- **EXERCISE INSTRUCTIONS**
The entire listing below is to be written out exactly, minus the pictures.

- **WORKING DATA**
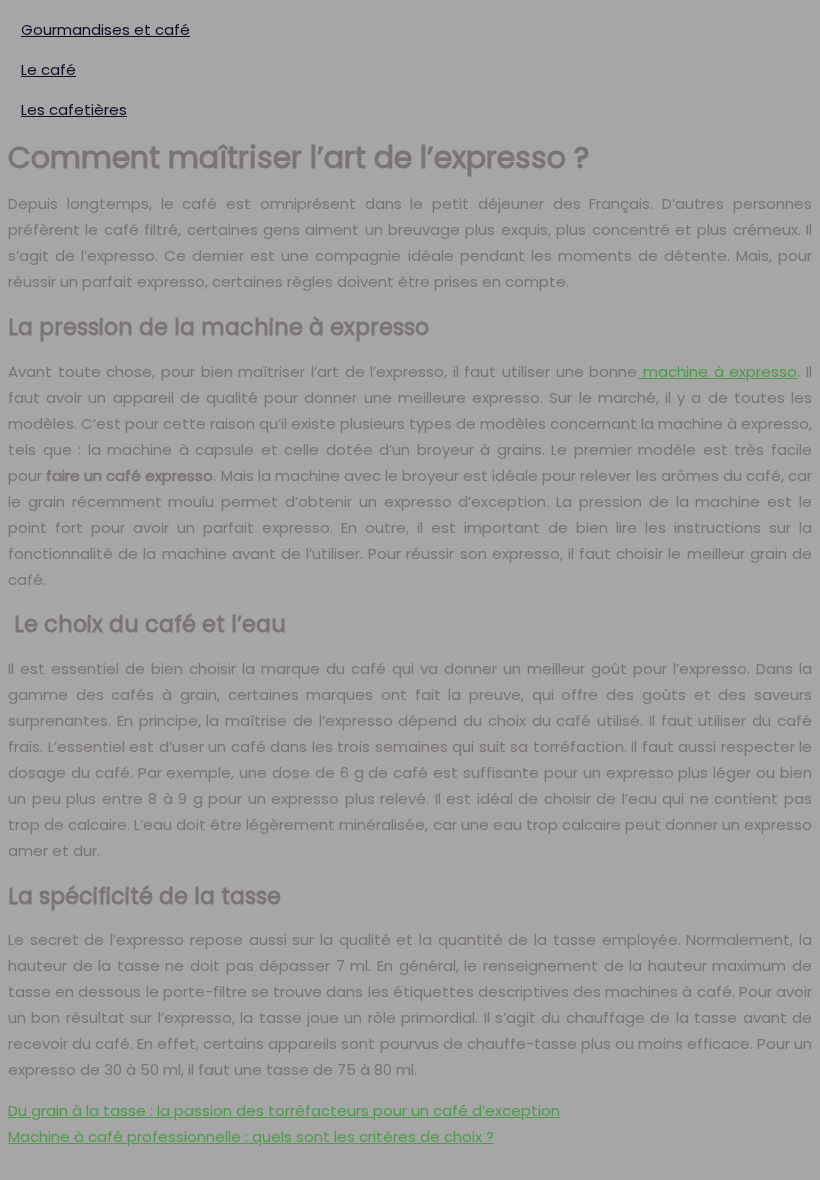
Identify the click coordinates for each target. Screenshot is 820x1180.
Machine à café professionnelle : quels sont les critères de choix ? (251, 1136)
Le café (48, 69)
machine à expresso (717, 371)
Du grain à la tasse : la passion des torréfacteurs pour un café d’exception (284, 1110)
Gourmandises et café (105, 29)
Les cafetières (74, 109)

- **SOLUTION TO THIS PROBLEM**
Identify the click coordinates for each target. Screenshot is 820x1180.
Machine à café professionnelle : quels sont les critères de choix ? (251, 1136)
Le café (48, 69)
machine à expresso (717, 371)
Du grain à la tasse : la passion des torréfacteurs pour un café d’exception (284, 1110)
Gourmandises et café (105, 29)
Les cafetières (74, 109)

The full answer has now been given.